Published 5:00 am Thursday, November 3, 2011

Parents of future college students have a new planning tool in their arsenal: Colleges are now required to have a “net price calculator” on their websites. The calculator, required as part of the 2008 Higher Education Opportunity Act, is designed to help high-schoolers shopping for college to estimate how much it will cost to attend a certain school after factoring in average grants and scholarships.

Transparency is key when it comes to making major financial decisions. And it’s good that colleges are being required to inform families about the true cost of college — from tuition and textbooks to transportation and room and board.

But the calculators aren’t perfect.

That’s right — calculators, plural. While the Department of Education came up with a net price calculator for colleges to use, many chose to build their own, making it pretty hard to make accurate comparisons between college A and college B. Some calculators are easy enough for a high school student to fill out in five minutes. Others need dozens of inputs, telling families to have their W-2 and tax forms at the ready.

“Requiring all that kind of information can be daunting for students,” said Diane Cheng, a researcher with the Institute for College Access and Success, who has written a report on the flaws she is seeing with early net price calculators. “If they are confronted with a large number of required, detailed financial questions, they many never get to the end.”

For colleges, the calculators are a balancing act. How much accuracy do they trade for simplicity? Do they err on the conservative side, estimating a net price on the high side and risking some families deciding they can’t afford the school? Do they estimate on the low side, and risk upsetting families who don’t realize that the calculator is an estimate, not the final bill? And what do they program the calculators to spit out at the end?

Compare the University of Minnesota and Gustavus Adolphus College, a private college in St. Peter, Minn. Both require roughly two dozen questions to be answered. But UM’s calculator does not show merit aid, said Kris Wright, director of the Office of Student Finance. Gustavus Adolphus’ calculator shows families an estimate of both merit and need-based aid. Both calculators first list net price, then estimate available work study and some student loans. But while they look similar, they are not apples-to-apples comparisons.
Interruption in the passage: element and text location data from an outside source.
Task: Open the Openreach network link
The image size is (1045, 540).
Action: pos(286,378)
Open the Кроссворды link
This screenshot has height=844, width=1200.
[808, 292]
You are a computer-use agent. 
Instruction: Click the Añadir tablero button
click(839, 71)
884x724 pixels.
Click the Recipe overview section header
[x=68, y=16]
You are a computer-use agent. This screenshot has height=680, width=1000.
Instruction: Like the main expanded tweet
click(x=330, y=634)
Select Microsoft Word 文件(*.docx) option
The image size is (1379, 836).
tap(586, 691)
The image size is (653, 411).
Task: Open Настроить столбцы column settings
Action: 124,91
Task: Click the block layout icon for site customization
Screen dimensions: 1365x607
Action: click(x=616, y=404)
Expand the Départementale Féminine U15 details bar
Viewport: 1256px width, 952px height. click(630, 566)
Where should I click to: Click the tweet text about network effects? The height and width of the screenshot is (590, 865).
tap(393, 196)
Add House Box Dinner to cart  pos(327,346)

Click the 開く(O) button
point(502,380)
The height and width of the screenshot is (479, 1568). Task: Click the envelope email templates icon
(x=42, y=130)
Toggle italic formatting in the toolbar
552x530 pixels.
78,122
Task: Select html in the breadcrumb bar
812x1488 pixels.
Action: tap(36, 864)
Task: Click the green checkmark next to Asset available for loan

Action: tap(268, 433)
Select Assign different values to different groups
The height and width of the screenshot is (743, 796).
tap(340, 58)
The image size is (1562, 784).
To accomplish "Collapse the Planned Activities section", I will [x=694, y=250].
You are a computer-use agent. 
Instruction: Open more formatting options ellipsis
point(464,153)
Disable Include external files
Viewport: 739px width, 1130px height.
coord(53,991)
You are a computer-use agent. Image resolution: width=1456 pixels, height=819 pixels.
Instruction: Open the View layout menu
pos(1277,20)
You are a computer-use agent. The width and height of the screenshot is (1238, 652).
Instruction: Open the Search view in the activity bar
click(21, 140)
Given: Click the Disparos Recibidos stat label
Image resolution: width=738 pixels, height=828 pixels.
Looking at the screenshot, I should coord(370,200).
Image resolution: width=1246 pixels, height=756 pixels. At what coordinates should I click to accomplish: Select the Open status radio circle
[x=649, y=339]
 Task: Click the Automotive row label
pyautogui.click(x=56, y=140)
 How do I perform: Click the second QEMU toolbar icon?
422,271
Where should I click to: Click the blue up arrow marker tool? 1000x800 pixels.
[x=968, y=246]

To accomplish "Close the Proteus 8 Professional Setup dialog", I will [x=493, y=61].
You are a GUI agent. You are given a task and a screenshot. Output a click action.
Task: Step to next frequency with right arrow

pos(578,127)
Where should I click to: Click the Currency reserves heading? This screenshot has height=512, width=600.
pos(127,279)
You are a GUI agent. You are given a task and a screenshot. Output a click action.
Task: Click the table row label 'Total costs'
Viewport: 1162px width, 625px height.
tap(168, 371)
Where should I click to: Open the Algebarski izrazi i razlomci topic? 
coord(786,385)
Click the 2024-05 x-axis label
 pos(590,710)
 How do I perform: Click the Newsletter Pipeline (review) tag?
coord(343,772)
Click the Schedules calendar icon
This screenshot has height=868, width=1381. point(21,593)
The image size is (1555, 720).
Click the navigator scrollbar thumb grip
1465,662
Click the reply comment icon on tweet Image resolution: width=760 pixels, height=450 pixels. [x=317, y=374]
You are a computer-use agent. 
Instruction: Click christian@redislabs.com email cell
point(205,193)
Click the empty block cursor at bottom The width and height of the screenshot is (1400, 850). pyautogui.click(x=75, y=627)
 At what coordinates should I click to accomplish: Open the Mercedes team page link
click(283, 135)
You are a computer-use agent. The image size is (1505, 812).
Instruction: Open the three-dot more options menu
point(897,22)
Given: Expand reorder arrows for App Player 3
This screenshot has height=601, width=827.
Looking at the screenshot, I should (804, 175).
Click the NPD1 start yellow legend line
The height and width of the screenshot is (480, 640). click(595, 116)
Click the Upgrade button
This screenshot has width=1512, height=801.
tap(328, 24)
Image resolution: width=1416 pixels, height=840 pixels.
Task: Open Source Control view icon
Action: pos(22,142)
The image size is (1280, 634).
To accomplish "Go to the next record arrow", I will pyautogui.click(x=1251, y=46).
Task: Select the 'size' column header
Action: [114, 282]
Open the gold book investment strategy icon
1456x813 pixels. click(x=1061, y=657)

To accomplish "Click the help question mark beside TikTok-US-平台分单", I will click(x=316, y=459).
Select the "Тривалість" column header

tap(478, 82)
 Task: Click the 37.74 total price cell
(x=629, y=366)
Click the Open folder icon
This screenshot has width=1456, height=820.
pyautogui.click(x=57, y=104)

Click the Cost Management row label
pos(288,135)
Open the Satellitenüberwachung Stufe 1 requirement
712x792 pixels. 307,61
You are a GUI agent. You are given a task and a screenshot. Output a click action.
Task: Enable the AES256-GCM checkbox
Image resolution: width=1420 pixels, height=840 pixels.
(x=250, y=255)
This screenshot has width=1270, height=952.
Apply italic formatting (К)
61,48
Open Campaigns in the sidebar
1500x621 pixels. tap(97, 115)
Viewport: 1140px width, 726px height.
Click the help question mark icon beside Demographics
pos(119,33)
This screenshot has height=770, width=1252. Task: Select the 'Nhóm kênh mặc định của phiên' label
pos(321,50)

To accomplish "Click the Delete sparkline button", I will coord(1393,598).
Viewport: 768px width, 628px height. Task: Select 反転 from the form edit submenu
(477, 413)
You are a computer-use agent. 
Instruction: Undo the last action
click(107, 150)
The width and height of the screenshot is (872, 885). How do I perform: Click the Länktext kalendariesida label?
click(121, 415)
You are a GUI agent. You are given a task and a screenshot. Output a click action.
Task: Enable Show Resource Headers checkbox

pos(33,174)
Calculators may be a boon for private colleges by helping families dig deeper than a college’s “sticker price.” Some families look at the $50,000 sticker price of a private liberal arts college and don’t realize that, as with cars, some pay a lot less. In fact, students who graduated from some of Minnesota’s most prestigious and expensive private colleges actually leave with less debt than some of the state’s public universities, according to the Education Department.

Bottom line: The more families can estimate the cost of college, the better. Just beware of the calculators’ quirks and limitations.

Net price calculator tips

They can be hard to find. Start by looking on the financial aid or admissions pages. If your search for a “net price calculator” comes up empty, try looking for a “financial aid estimator” or a “college cost calculator.”

• Be sure you enter accurate information.

• Use the calculators at institutions with steep sticker prices to check out aid packages before eliminating them as options.

• The calculator determines an estimate for the cost of freshman year. Mark Kantrowitz, publisher of finaid.org, cautions that some calculators could “understate the real bottom-line cost of college by thousands of dollars.” For example, some colleges “front-load” grant dollars, giving significantly more aid to a student during freshman year.

• Play with scenarios, calculating “what-ifs” scenarios about family income changes and academic achievement.

• Questions? Call admissions or financial aid. Colleges are used to answering questions about estimated college costs.